Professor and chief of Pediatric nephrology service
Mother and child division
Hospital Universitario Fundación Valle del Lili


Pediatric kidney transplantation: Experience of 25 years in a high complexity hospital of Colombia

Jaime Restrepo1, Hernando Londoño1, Ana M. Aristizabal3, Vanessa Ochoa1, Jessica Forero1, Eliana Manzi5, Ana M. Arrunategui4, Luis A. Caicedo2, Karen Molina3, Elena M. Useche5, Kevin A. Villa3, Juan D. Riaño3.

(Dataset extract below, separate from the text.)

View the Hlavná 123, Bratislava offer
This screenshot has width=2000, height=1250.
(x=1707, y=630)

1Pediatric Nephrology service, Fundación Valle del Lili, Cali, Colombia; 2Solid organ Trasplant service , Fundación Valle del Lili, Cali, Colombia; 3Health science department, Universidad Icesi, Cali, Colombia; 4Pathology service, Fundación Valle del Lili, Cali, Colombia; 5Clinical research center, Fundación Valle del Lili, Cali, Colombia

Introduction: This study sought to report 25 years of experience in pediatric kidney transplantation in Colombia. The study describes the clinical outcomes and risk factors for graft loss of pediatric kidney transplantation, graft, and patient survival in Colombia.

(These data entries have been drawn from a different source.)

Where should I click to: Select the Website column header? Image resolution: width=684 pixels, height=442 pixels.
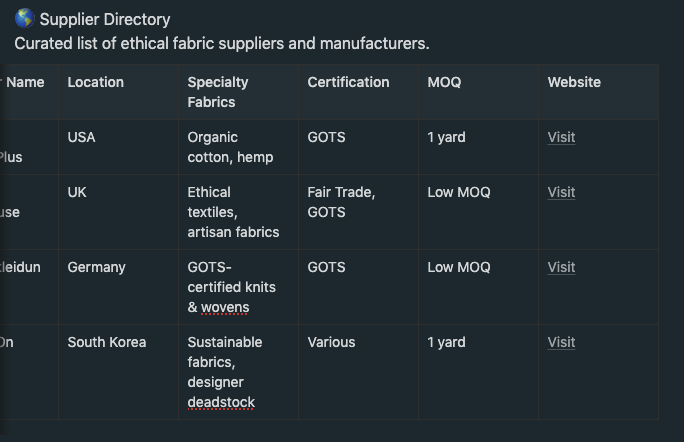(574, 82)
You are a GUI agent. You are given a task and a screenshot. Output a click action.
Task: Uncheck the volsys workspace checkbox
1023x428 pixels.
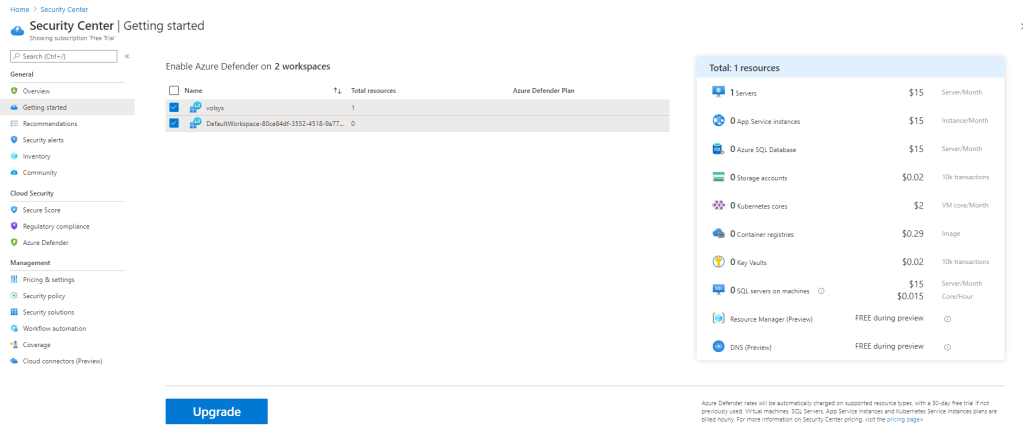coord(174,107)
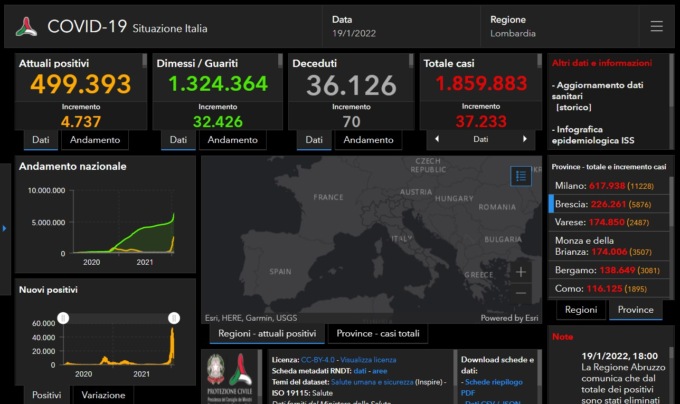Expand the left side panel arrow
The height and width of the screenshot is (404, 680).
(5, 229)
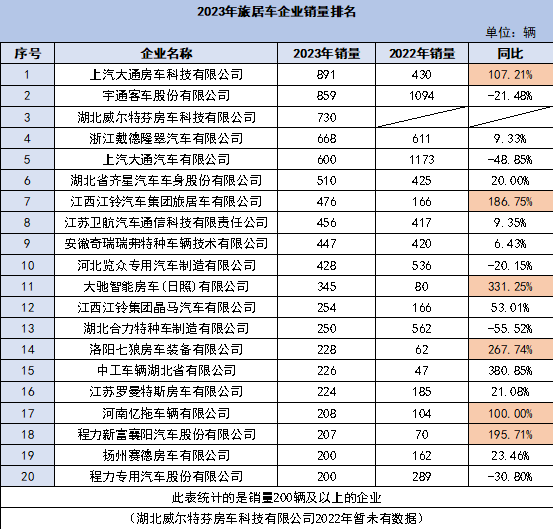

Materials and methods: This retrospective cohort study describes clinical and paraclinical features in pediatric patients with kidney transplantation in a hospital in Colombia between 1995 and 2020. We used median for continuous variables, proportions for qualitative variables, and Kaplan-Meier curve to describe the patient's survival, graft, and acute rejection. Cox regression was used to identify risk factors for graft loss.

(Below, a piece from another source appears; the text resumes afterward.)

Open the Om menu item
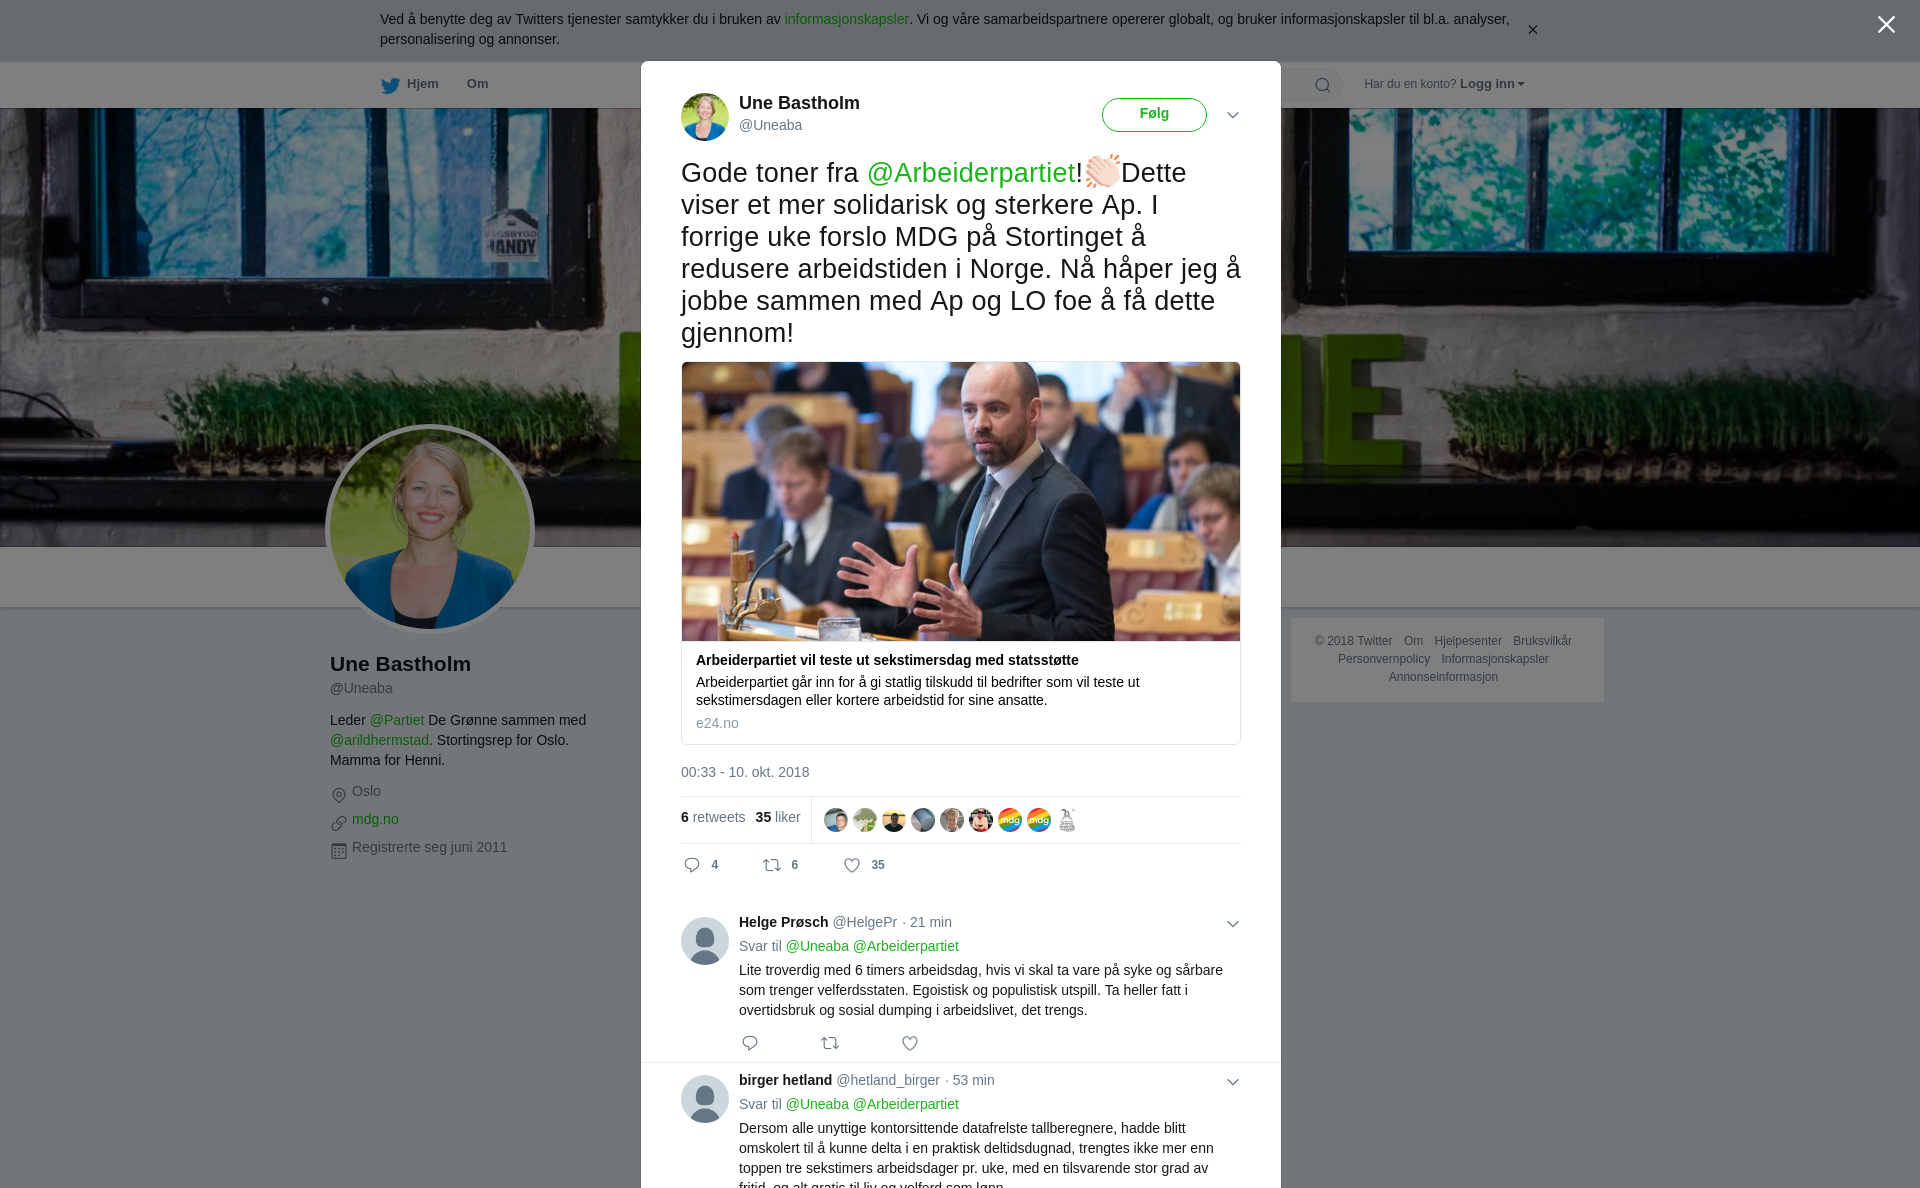coord(477,84)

Results: Between 1995 and 2020, 184 pediatric kidney transplants were performed. 15% of patients did not require pre-transplant dialysis. 51,7% of patients had CKD caused by CAKUT. The median age at transplant was 12 (9-15) years; 52,7% were living donors. The most frequent immunosuppression treatment was Induction + TMP (tacrolimus + mycophelonate Mofetil and prednisone) 61% and without induction, CMP (cyclosporine + mycophelonate Mofetil and prednisone) 24%. Acute rejection analysis was performed for periods according to treatment: CAP (cyclosporine + azathioprine and prednisone), CMP, TMP  whit induction different to thymoglobulin and TMP whit induction whit thymoglobulin the incidence in 12 months was  20%, 29%, 18%, and 14%, respectively (p=0.3532). Graft survival at 1, 5, 10, 15, 20 and 25 years were 88%, 74%, 63%,  54%, 43%  and 43% and the patient survival were 96%, 94%, 93%, 93% and 93. Use of Thymoglobulin-Induction+TMP was a HR=0.37 (IC95%: 0.2-0.8; p=0.018) for graft loss.
Conclusion: Renal transplantation is considered the best treatment option for patients with CKD. In this patients group, the use of thymoglobulin-Induction+TMP had a protective factor for graft loss. Acute rejection was a risk factor for graft loss.